> WHAT IS NEEDED
Check each line of the entries below for the word "Diamond", then report how many have it, with no other words.

> EXTRACTED ENTRIES
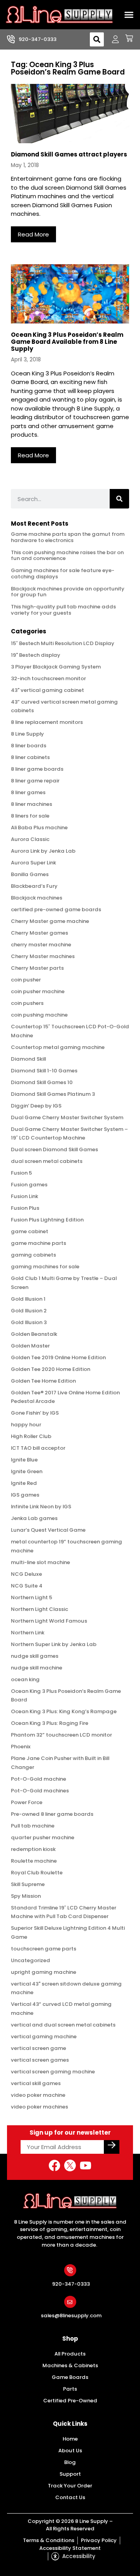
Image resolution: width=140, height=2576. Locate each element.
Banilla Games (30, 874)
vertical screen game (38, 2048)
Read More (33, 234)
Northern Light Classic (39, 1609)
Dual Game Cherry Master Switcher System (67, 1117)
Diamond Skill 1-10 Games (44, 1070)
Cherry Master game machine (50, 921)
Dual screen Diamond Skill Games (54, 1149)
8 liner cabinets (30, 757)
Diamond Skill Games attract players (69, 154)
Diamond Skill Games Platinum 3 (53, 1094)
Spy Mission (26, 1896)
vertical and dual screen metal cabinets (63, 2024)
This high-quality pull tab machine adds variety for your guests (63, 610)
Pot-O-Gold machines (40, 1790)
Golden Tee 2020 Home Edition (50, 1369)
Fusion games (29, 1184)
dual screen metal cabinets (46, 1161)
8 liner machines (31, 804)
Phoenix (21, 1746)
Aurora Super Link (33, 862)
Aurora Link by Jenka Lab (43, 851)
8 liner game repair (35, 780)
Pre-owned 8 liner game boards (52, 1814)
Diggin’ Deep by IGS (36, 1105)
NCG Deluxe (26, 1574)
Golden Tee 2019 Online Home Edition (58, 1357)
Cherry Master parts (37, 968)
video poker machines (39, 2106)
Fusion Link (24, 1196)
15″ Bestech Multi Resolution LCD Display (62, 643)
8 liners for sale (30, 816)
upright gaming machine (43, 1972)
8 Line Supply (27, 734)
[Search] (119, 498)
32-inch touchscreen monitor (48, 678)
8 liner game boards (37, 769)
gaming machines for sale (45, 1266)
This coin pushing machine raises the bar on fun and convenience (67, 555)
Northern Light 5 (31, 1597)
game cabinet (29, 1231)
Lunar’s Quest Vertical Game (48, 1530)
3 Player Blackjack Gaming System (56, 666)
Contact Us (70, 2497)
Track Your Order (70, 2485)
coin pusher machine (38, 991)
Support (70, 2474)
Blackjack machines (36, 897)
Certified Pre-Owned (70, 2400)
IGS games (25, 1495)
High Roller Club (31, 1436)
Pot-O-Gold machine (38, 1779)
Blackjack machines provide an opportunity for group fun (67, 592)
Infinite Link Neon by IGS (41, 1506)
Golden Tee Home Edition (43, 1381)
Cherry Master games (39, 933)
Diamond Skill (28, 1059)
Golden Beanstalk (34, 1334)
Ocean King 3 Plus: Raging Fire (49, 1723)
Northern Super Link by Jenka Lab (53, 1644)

==

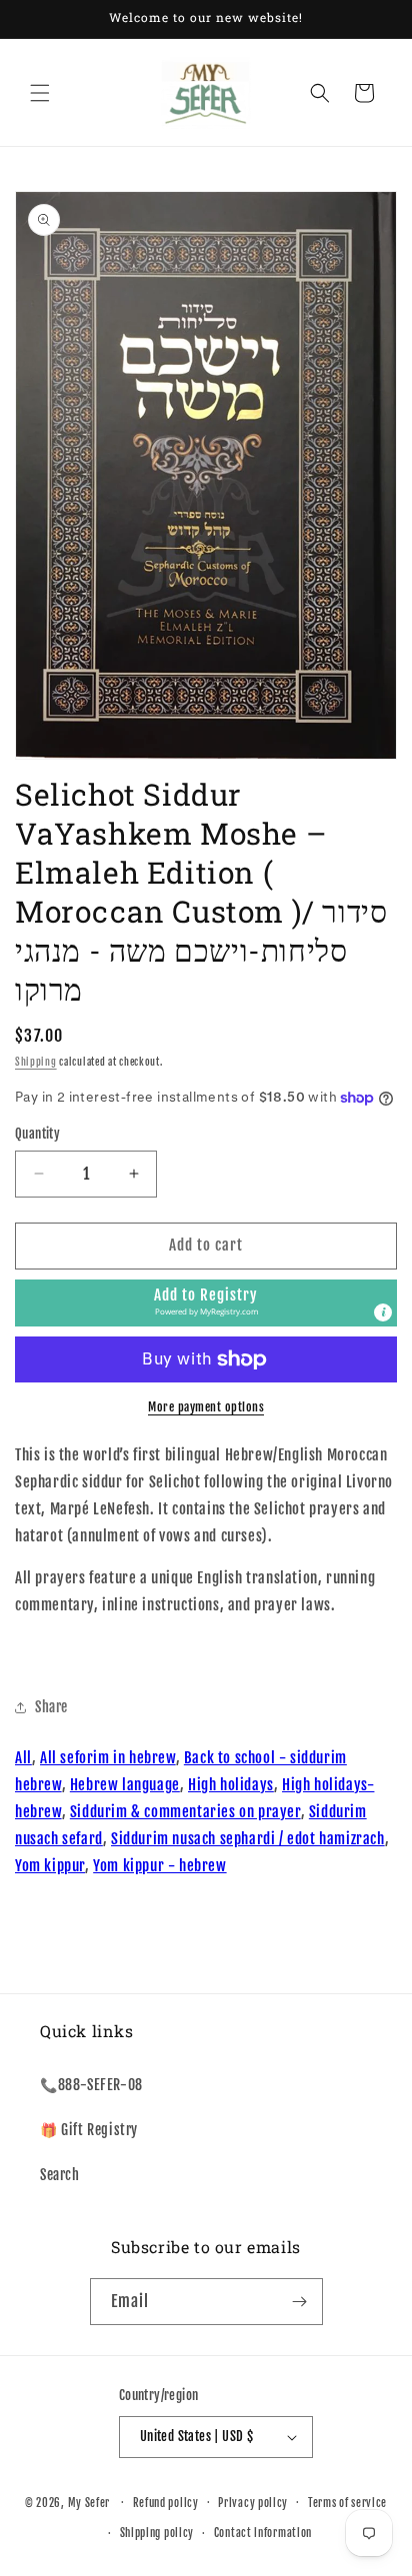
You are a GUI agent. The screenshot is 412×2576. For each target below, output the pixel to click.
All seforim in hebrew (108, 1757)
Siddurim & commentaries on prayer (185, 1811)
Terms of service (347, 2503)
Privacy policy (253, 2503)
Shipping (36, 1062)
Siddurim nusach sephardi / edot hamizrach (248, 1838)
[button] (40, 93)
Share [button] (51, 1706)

> FINISHED TASK
5